Instructions for the task ▸ Lay out the lines of the listing below as a JSON list of strings, one string per line and no blank lines, from the line with "Select the CREDIT" to the line with "point(257,299)", both included. Leave the pictures out of the answer.

[A run of records]
┌──
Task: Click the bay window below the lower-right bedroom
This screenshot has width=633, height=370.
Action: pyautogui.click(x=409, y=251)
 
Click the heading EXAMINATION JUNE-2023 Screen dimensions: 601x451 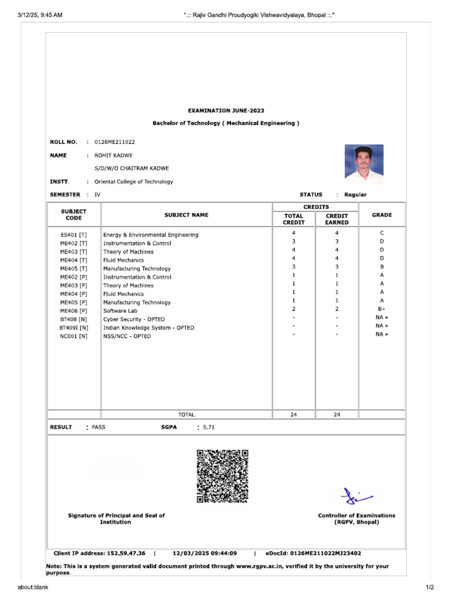[x=226, y=110]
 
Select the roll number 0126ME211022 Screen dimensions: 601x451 [x=115, y=142]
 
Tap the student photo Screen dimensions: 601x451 [x=364, y=162]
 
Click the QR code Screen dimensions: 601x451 [x=223, y=476]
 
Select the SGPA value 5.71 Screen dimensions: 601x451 [x=208, y=427]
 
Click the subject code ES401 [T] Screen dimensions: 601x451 [x=73, y=235]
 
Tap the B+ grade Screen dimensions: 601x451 [x=382, y=309]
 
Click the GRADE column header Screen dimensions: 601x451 [x=382, y=215]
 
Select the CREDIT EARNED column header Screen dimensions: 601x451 [x=336, y=220]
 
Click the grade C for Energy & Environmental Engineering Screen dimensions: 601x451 [x=382, y=233]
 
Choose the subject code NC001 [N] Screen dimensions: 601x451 [x=74, y=336]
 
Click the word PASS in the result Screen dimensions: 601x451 [x=99, y=427]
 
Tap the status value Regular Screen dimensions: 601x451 [x=355, y=195]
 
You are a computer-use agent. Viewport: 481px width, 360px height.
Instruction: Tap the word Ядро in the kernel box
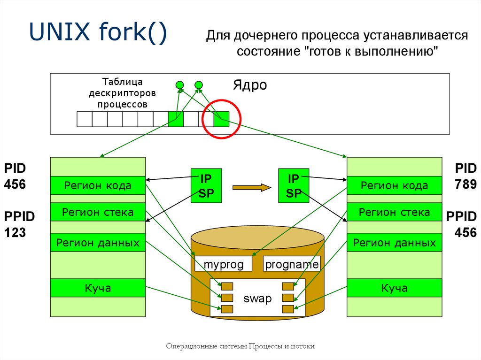point(250,85)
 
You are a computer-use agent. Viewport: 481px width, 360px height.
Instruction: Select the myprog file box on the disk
point(224,265)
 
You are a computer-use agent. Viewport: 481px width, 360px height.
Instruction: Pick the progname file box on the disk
point(292,265)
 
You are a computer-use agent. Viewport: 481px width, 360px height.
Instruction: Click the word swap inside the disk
point(257,299)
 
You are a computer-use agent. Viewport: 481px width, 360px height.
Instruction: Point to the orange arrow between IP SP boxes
point(252,187)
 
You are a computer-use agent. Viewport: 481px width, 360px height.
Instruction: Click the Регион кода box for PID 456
point(98,185)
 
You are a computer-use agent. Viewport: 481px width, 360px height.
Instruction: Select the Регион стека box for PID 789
point(394,213)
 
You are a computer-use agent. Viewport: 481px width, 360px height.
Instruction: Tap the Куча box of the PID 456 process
point(98,288)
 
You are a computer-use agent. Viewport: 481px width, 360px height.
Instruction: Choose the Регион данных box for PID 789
point(394,243)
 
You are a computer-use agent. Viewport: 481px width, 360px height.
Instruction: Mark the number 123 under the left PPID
point(16,232)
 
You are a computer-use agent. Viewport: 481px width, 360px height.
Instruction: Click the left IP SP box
point(206,185)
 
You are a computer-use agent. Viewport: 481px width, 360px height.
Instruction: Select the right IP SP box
point(294,185)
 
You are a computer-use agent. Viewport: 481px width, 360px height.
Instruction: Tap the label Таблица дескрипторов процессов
point(122,93)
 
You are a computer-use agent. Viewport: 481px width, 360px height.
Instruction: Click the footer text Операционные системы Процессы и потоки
point(240,346)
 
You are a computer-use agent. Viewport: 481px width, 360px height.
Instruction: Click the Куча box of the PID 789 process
point(394,288)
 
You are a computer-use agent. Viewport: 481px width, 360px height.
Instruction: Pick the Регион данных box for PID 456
point(98,243)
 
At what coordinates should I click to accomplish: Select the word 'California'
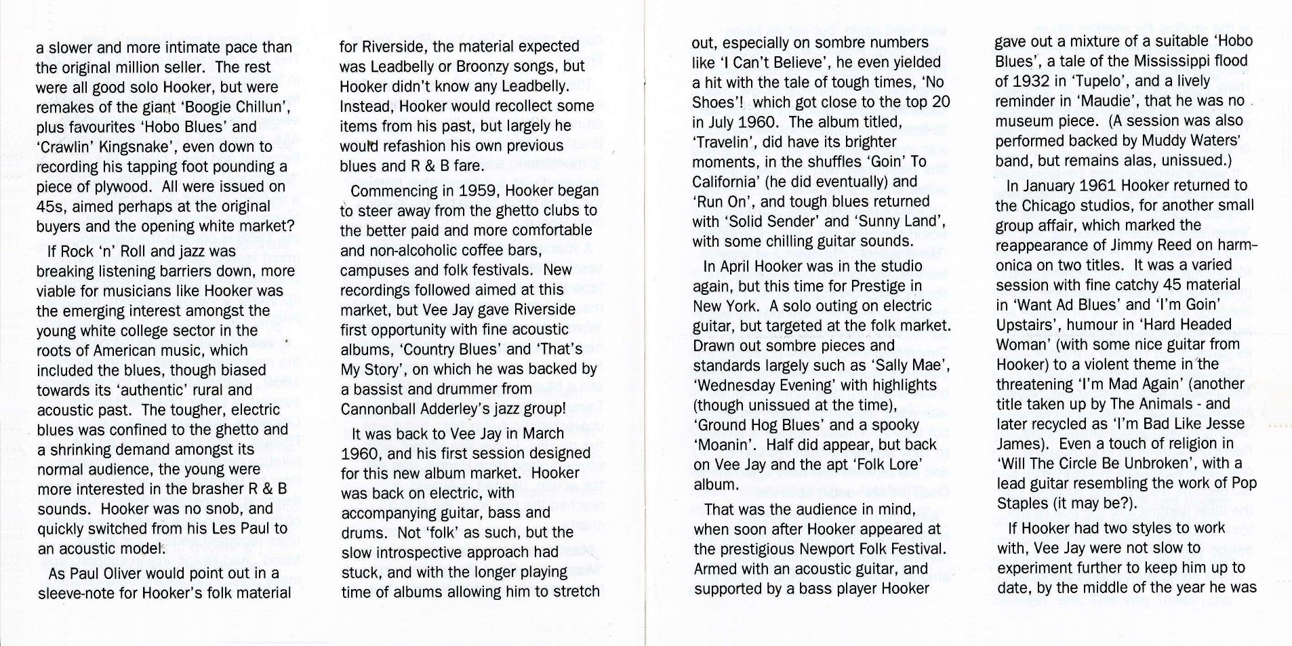(723, 182)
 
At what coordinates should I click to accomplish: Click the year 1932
(1028, 81)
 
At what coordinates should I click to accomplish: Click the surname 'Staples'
(1024, 504)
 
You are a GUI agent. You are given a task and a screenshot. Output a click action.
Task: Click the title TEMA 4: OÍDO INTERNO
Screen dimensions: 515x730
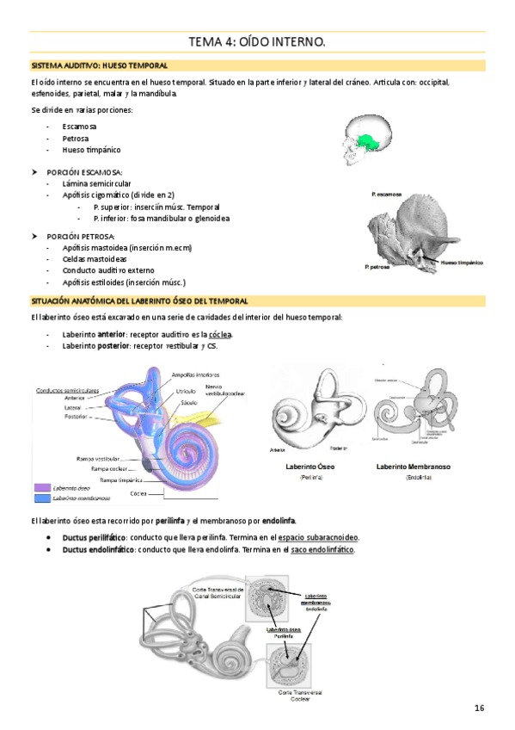click(x=257, y=42)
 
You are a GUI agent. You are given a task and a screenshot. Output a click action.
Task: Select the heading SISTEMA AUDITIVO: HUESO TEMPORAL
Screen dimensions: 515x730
click(x=99, y=65)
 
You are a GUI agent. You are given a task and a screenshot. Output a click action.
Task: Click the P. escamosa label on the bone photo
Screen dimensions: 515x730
click(x=387, y=195)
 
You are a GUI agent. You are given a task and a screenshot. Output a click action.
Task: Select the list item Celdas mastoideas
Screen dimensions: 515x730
click(x=95, y=258)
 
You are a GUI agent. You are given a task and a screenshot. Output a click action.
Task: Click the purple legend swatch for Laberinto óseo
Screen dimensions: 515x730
click(x=41, y=488)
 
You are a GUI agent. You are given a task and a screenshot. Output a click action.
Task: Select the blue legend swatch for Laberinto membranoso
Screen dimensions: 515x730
click(x=41, y=498)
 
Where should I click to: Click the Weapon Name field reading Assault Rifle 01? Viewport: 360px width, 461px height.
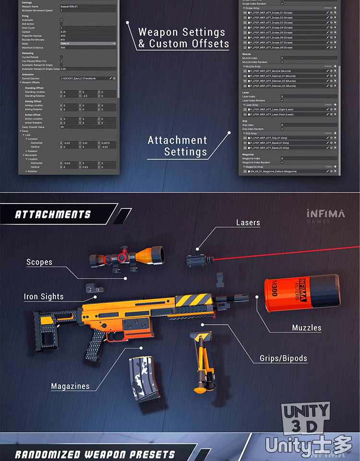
└──
The reply ▸
[
  "Select the CREDIT EARNED column header Screen dimensions: 601x451 [x=336, y=220]",
  "Click the grade C for Energy & Environmental Engineering Screen dimensions: 601x451 [x=382, y=233]",
  "Choose the subject code NC001 [N] Screen dimensions: 601x451 [x=74, y=336]",
  "Click the word PASS in the result Screen dimensions: 601x451 [x=99, y=427]",
  "Tap the status value Regular Screen dimensions: 601x451 [x=355, y=195]",
  "You are a computer-use agent. Viewport: 481px width, 360px height.",
  "Instruction: Tap the word Ядро in the kernel box",
  "point(250,85)",
  "You are a computer-use agent. Viewport: 481px width, 360px height.",
  "Instruction: Select the myprog file box on the disk",
  "point(224,265)",
  "You are a computer-use agent. Viewport: 481px width, 360px height.",
  "Instruction: Pick the progname file box on the disk",
  "point(292,265)",
  "You are a computer-use agent. Viewport: 481px width, 360px height.",
  "Instruction: Click the word swap inside the disk",
  "point(257,299)"
]